Input data below:
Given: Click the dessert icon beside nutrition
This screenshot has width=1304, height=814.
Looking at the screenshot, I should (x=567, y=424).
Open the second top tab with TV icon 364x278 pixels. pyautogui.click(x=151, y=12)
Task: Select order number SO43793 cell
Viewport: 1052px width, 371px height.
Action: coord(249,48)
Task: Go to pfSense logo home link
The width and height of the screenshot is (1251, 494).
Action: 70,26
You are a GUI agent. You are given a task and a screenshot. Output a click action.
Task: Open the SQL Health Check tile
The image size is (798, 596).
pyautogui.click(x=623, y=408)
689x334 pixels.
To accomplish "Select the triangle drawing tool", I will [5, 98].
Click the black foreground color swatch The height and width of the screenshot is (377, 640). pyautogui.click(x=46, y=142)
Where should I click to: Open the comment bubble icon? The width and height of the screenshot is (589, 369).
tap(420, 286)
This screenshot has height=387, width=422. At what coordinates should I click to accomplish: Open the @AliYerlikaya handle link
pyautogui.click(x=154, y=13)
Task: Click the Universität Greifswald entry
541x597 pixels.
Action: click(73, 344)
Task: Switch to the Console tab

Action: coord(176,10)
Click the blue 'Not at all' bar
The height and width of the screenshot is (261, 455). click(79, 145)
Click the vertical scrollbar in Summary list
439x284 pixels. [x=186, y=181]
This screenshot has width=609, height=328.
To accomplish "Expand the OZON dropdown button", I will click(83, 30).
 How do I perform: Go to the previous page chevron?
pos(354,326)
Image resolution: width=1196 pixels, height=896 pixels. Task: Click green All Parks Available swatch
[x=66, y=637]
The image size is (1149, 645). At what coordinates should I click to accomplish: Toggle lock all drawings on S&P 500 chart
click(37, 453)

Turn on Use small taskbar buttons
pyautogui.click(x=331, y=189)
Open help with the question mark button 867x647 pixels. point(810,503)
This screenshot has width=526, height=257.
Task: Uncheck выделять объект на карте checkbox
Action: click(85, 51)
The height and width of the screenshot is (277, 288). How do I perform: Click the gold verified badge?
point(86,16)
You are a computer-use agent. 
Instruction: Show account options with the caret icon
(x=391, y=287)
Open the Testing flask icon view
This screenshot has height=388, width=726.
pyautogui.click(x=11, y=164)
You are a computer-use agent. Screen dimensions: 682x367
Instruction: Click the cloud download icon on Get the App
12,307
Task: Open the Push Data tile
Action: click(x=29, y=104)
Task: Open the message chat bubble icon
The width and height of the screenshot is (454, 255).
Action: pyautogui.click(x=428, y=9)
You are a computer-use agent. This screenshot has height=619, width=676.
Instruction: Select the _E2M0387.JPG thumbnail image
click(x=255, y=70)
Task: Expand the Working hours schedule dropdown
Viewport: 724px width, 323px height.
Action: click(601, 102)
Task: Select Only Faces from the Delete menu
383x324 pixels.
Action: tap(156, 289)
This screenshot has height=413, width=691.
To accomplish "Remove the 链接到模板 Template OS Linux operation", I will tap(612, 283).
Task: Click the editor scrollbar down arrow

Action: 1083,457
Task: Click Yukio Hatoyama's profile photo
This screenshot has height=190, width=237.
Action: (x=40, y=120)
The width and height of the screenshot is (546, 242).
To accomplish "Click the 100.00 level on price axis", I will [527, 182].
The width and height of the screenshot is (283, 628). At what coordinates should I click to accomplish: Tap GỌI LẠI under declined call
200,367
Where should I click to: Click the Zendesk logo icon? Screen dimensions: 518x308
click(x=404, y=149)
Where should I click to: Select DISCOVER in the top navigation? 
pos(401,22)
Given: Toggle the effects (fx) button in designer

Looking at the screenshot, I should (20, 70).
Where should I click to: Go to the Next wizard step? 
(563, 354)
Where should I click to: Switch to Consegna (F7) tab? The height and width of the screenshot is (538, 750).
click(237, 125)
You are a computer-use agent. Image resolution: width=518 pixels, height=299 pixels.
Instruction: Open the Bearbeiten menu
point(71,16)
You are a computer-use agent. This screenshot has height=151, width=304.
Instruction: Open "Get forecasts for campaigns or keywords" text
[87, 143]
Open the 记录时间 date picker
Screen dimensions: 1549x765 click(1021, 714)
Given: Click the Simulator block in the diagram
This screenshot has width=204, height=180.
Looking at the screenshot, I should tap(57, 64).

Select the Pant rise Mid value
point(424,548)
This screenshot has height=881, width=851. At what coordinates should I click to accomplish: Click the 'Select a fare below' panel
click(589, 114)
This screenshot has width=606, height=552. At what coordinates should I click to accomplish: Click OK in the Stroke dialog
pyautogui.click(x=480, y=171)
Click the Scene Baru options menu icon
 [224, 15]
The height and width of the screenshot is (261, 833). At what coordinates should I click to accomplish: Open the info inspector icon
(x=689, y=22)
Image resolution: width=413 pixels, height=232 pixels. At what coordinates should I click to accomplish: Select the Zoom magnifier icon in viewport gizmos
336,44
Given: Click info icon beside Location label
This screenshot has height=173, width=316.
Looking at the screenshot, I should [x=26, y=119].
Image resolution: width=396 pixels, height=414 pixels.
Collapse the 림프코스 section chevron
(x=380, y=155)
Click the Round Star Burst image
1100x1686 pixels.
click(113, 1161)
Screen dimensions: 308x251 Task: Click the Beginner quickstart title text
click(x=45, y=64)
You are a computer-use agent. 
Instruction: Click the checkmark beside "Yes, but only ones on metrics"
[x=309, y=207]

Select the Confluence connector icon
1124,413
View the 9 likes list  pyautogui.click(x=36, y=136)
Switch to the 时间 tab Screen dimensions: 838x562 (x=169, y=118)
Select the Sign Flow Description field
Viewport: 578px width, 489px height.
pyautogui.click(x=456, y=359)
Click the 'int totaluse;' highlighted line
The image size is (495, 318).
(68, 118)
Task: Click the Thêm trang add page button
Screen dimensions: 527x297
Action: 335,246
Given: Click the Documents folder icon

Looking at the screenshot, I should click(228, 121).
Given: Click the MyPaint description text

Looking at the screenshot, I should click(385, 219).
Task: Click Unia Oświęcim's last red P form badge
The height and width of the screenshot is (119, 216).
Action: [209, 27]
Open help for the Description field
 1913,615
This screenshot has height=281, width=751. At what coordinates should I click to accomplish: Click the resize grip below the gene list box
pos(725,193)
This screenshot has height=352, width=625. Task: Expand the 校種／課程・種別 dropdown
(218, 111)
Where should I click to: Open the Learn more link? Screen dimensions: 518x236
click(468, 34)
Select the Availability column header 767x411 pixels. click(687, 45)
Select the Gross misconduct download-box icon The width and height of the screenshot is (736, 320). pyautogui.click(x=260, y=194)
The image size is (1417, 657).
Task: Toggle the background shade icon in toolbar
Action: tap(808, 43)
End of Input data.
## Problem details
Every record needs to be reproduced exactly, with none skipped.

## Solution
Given: Click the dessert icon beside nutrition
This screenshot has width=1304, height=814.
Looking at the screenshot, I should (x=567, y=424).
Open the second top tab with TV icon 364x278 pixels. pyautogui.click(x=151, y=12)
Task: Select order number SO43793 cell
Viewport: 1052px width, 371px height.
Action: coord(249,48)
Task: Go to pfSense logo home link
The width and height of the screenshot is (1251, 494).
Action: 70,26
You are a GUI agent. You are given a task and a screenshot. Output a click action.
Task: Open the SQL Health Check tile
The image size is (798, 596).
pyautogui.click(x=623, y=408)
689x334 pixels.
To accomplish "Select the triangle drawing tool", I will [5, 98].
Click the black foreground color swatch The height and width of the screenshot is (377, 640). pyautogui.click(x=46, y=142)
Where should I click to: Open the comment bubble icon? The width and height of the screenshot is (589, 369).
tap(420, 286)
This screenshot has height=387, width=422. At what coordinates should I click to accomplish: Open the @AliYerlikaya handle link
pyautogui.click(x=154, y=13)
Task: Click the Universität Greifswald entry
541x597 pixels.
Action: click(73, 344)
Task: Switch to the Console tab

Action: coord(176,10)
Click the blue 'Not at all' bar
The height and width of the screenshot is (261, 455). click(79, 145)
Click the vertical scrollbar in Summary list
439x284 pixels. [x=186, y=181]
This screenshot has width=609, height=328.
To accomplish "Expand the OZON dropdown button", I will click(83, 30).
 How do I perform: Go to the previous page chevron?
pos(354,326)
Image resolution: width=1196 pixels, height=896 pixels. Task: Click green All Parks Available swatch
[x=66, y=637]
The image size is (1149, 645). At what coordinates should I click to accomplish: Toggle lock all drawings on S&P 500 chart
click(37, 453)

Turn on Use small taskbar buttons
pyautogui.click(x=331, y=189)
Open help with the question mark button 867x647 pixels. point(810,503)
This screenshot has width=526, height=257.
Task: Uncheck выделять объект на карте checkbox
Action: click(85, 51)
The height and width of the screenshot is (277, 288). How do I perform: Click the gold verified badge?
point(86,16)
You are a computer-use agent. 
Instruction: Show account options with the caret icon
(x=391, y=287)
Open the Testing flask icon view
This screenshot has height=388, width=726.
pyautogui.click(x=11, y=164)
You are a computer-use agent. Screen dimensions: 682x367
Instruction: Click the cloud download icon on Get the App
12,307
Task: Open the Push Data tile
Action: click(x=29, y=104)
Task: Open the message chat bubble icon
The width and height of the screenshot is (454, 255).
Action: pyautogui.click(x=428, y=9)
You are a computer-use agent. This screenshot has height=619, width=676.
Instruction: Select the _E2M0387.JPG thumbnail image
click(x=255, y=70)
Task: Expand the Working hours schedule dropdown
Viewport: 724px width, 323px height.
Action: click(601, 102)
Task: Select Only Faces from the Delete menu
383x324 pixels.
Action: tap(156, 289)
This screenshot has height=413, width=691.
To accomplish "Remove the 链接到模板 Template OS Linux operation", I will tap(612, 283).
Task: Click the editor scrollbar down arrow

Action: 1083,457
Task: Click Yukio Hatoyama's profile photo
This screenshot has height=190, width=237.
Action: (x=40, y=120)
The width and height of the screenshot is (546, 242).
To accomplish "Click the 100.00 level on price axis", I will [527, 182].
The width and height of the screenshot is (283, 628). At what coordinates should I click to accomplish: Tap GỌI LẠI under declined call
200,367
Where should I click to: Click the Zendesk logo icon? Screen dimensions: 518x308
click(x=404, y=149)
Where should I click to: Select DISCOVER in the top navigation? 
pos(401,22)
Given: Toggle the effects (fx) button in designer

Looking at the screenshot, I should (20, 70).
Where should I click to: Go to the Next wizard step? 
(563, 354)
Where should I click to: Switch to Consegna (F7) tab? The height and width of the screenshot is (538, 750).
click(237, 125)
You are a computer-use agent. Image resolution: width=518 pixels, height=299 pixels.
Instruction: Open the Bearbeiten menu
point(71,16)
You are a computer-use agent. This screenshot has height=151, width=304.
Instruction: Open "Get forecasts for campaigns or keywords" text
[87, 143]
Open the 记录时间 date picker
Screen dimensions: 1549x765 click(1021, 714)
Given: Click the Simulator block in the diagram
This screenshot has width=204, height=180.
Looking at the screenshot, I should tap(57, 64).

Select the Pant rise Mid value
point(424,548)
This screenshot has height=881, width=851. At what coordinates should I click to accomplish: Click the 'Select a fare below' panel
click(589, 114)
This screenshot has width=606, height=552. At what coordinates should I click to accomplish: Click OK in the Stroke dialog
pyautogui.click(x=480, y=171)
Click the Scene Baru options menu icon
 [224, 15]
The height and width of the screenshot is (261, 833). At what coordinates should I click to accomplish: Open the info inspector icon
(x=689, y=22)
Image resolution: width=413 pixels, height=232 pixels. At what coordinates should I click to accomplish: Select the Zoom magnifier icon in viewport gizmos
336,44
Given: Click info icon beside Location label
This screenshot has height=173, width=316.
Looking at the screenshot, I should [x=26, y=119].
Image resolution: width=396 pixels, height=414 pixels.
Collapse the 림프코스 section chevron
(x=380, y=155)
Click the Round Star Burst image
1100x1686 pixels.
click(113, 1161)
Screen dimensions: 308x251 Task: Click the Beginner quickstart title text
click(x=45, y=64)
You are a computer-use agent. 
Instruction: Click the checkmark beside "Yes, but only ones on metrics"
[x=309, y=207]

Select the Confluence connector icon
1124,413
View the 9 likes list  pyautogui.click(x=36, y=136)
Switch to the 时间 tab Screen dimensions: 838x562 (x=169, y=118)
Select the Sign Flow Description field
Viewport: 578px width, 489px height.
pyautogui.click(x=456, y=359)
Click the 'int totaluse;' highlighted line
The image size is (495, 318).
(68, 118)
Task: Click the Thêm trang add page button
Screen dimensions: 527x297
Action: 335,246
Given: Click the Documents folder icon

Looking at the screenshot, I should click(228, 121).
Given: Click the MyPaint description text

Looking at the screenshot, I should click(385, 219).
Task: Click Unia Oświęcim's last red P form badge
The height and width of the screenshot is (119, 216).
Action: [209, 27]
Open help for the Description field
 1913,615
This screenshot has height=281, width=751. At what coordinates should I click to accomplish: Click the resize grip below the gene list box
pos(725,193)
This screenshot has height=352, width=625. Task: Expand the 校種／課程・種別 dropdown
(218, 111)
Where should I click to: Open the Learn more link? Screen dimensions: 518x236
click(468, 34)
Select the Availability column header 767x411 pixels. click(687, 45)
Select the Gross misconduct download-box icon The width and height of the screenshot is (736, 320). pyautogui.click(x=260, y=194)
The image size is (1417, 657).
Task: Toggle the background shade icon in toolbar
Action: tap(808, 43)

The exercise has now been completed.